À faire >>
A. Traduisez en anglais la phrase suivante du texte sur l’épiscopat français : « La pusillanimité de l’épiscopat est à l’origine de sa démission. »
B. Poursuivez le texte sur l’épiscopat français en reprenant après sa dernière phrase.

═══ Texte de la page ═══

Mais il leur a aussi confié la responsabilité de la revue Résurrection. C’est à son école qu’a été formée l’équipe française de Communio : Rémi Brague, Jean-Luc Marion, Jean Duchesne, le père Jean-Robert Armogathe, le cardinal Philippe Barbarin etc. Il travaillait en bonne intelligence avec le père Louis Bouyer et était dans la droite ligne de Karol Wojtyla et Joseph Ratzinger.
Il avait pourtant l’habitude de dire : « Dans le domaine politique les évêques français ont reçu une grâce spéciale, une sorte d’infaillibilité qui impose aux laïcs de devoir toujours prendre très au sérieux leurs déclarations et leurs prises de position…car c’est toujours le contraire de ce qu’ils préconisent qui est vrai ».
Des notables plutôt que des pasteurs
La pusillanimité de l’épiscopat est à l’origine de sa démission. Partout où l’on attendrait que les successeurs des apôtres désignés pour être les pasteurs du troupeau soient à l’avant-garde du témoignage et des exemples de courage on les retrouve aux abonnés absents.
Toujours dans le sens du vent, jamais à contre-courant, en décalage permanent avec les attentes et les besoins du peuple chrétien la plupart de nos évêques ont des réflexes de notables plutôt que de pasteurs. Pire, ils maltraitent les prêtres qui agissent en vrais pasteurs : quand on pense que le père Michel-Marie Zanotti-Sorkine a été refusé à la Chapelle de la rue du Bac, officiellement parce que l’engouement que suscitait sa venue a « inquiété » en haut-lieu…. Bien sûr on pourra opposer quelques exemples d’évêques courageux. Bien sûr il y avait Jean-Marie Lustiger, bien sûr il y a encore Philippe Barbarin, Dominique Rey ou Jean-Pierre Cattenoz. Bien sûr il existe des poissons volants mais, objectivement, ce n’est pas la majorité de l’espèce !
Cette lâcheté molle explique qu’ils limitent leurs discours à l’accueil de l’immigré musulman tout en s’abstenant de lui proposer l’évangile et la Bonne nouvelle. L’évangélisation de nos frères musulmans est le fait d’initiatives isolées (la communauté Eïn Karem, Anuncio) mais ne fait pas partie de la priorité de l’épiscopat. De même la défense de la vie est le combat d’Alliance Vita ou de la Fondation Jérôme Lejeune.
Mais le pire c’est sans doute le refus obstiné de dénoncer les méfaits du capitalisme et de l’exploitation de l’homme par l’homme au nom du dieu Argent dès lors que ces méfaits sont organisés par et dans le cadre de l’Union européenne. L’explication, inavouée et inavouable, est pourtant simple : la Communauté européenne a initialement été créée par des chrétiens authentiques (Alcide de Gasperi ou Robert Schuman) et nos évêques ont toujours encensé la construction européenne quelle qu’en aient été l’orientation et l’évolution. La peur de se dédire pèse plus lourd que l’option préférentielle pour les pauvres quand il s’agit de l’Europe….

═══ Données recueillies ═══

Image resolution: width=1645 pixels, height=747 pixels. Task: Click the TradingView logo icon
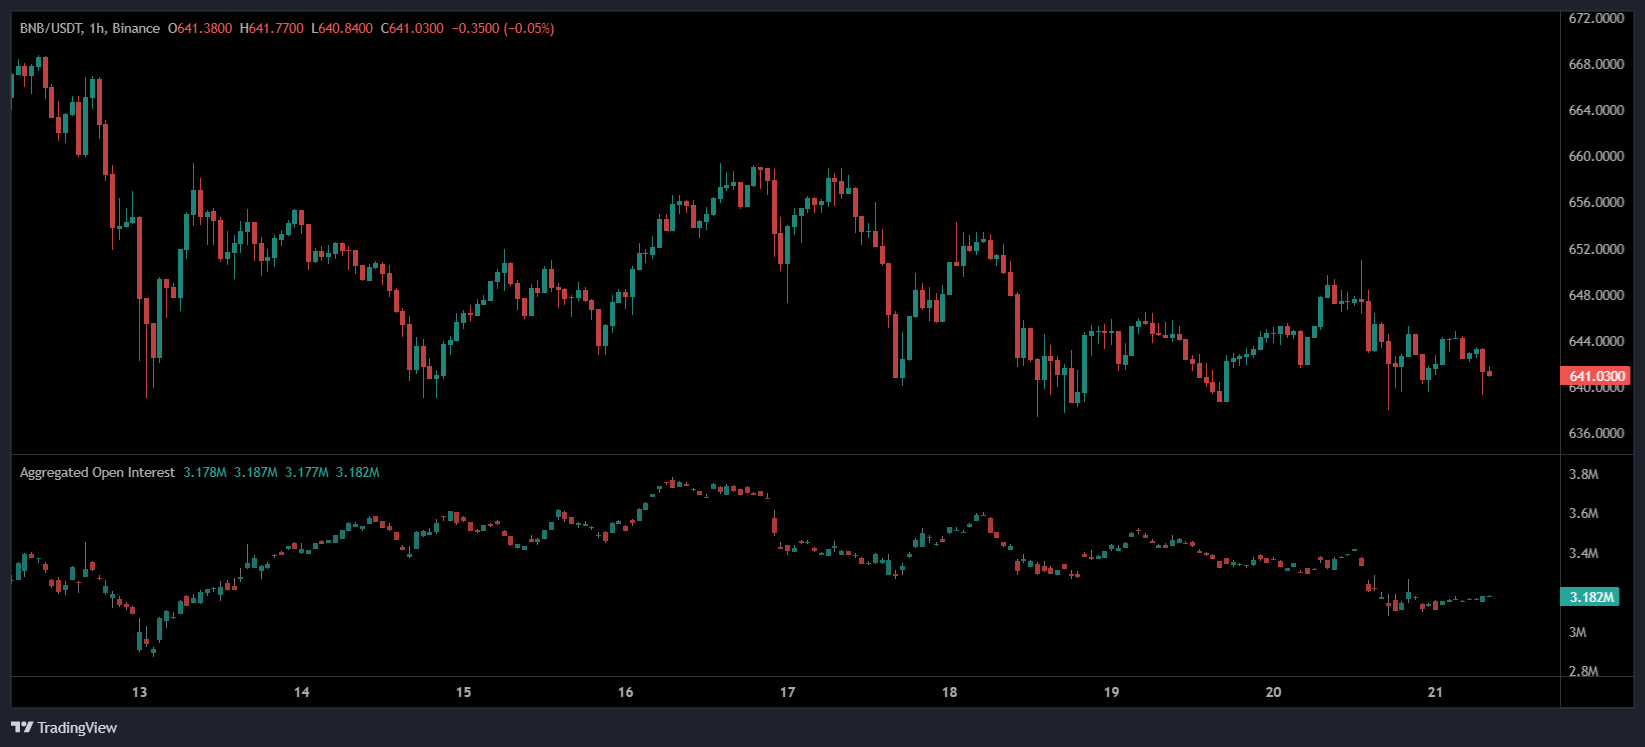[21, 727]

═══

Réponses par tâche >>
A. The faint-heartedness of the episcopate is at the root of its abdication.

B.
Conséquence logique de cette désertion des pasteurs, le troupeau perd confiance, se disperse ou se rebelle. La tentation identitaire relève de la rébellion contre ceux qui disent mais ne font pas et qui décrédibilisent ainsi tout ce qui sort de leur bouche.
Or, c’est là le drame car ce qu’ils doivent transmettre ce n’est ni plus ni moins que la Parole de Dieu.
La tentation identitaire : faire la volonté de Dieu, que Dieu le veuille ou pas.
Tout croyant est en effet exposé en permanence au risque de réduire Dieu et sa parole à ce qu’il en comprend, à ce qu’il croit en comprendre et surtout à ce qu’il veut en comprendre. Entre l’autosuggestion et le mensonge délibéré la frontière est souvent floue. C’est là que resurgit la tentation identitaire.
Aucun d’entre nous ne veut spontanément entendre que la foi chrétienne est la foi en un Dieu tout-puissant qui a décidé d’avoir besoin de nous pour réaliser le salut de l’humanité.
Tous nous lui préférerions un Dieu musulman qui nous commanderait d’utiliser la force que nous avons spontanément envie d’utiliser.
Tous nous regrettons au fond de nous-mêmes de ne pouvoir exalter notre propre volonté de puissance, sous couvert de faire la volonté de Dieu.
Tous nous préférerions spontanément que la volonté de Dieu se glisse dans le moule de l’identité nationale que nous avons héritée de l’histoire et qu’elle s’identifie à la somme des habitudes de nos familles et de nos milieux. Tous nous préférerions dire à Dieu « que notre volonté soit faite » plutôt que « ta volonté soit faite ».
Tous, moi y compris, préférerions enrôler Dieu derrière notre bannière à l’image de la Wehrmacht qui avait fait graver sur la boucle de ceinturon de ses soldats : « Gott mit uns » (« Dieu avec nous »).
Spontanément je partage cette aspiration et je la comprends puisque je l’éprouve.
Mais c’est également pour cette raison que je peux confesser qu’il s’agit d’une tentation et que, comme toute tentation, elle doit être combattue.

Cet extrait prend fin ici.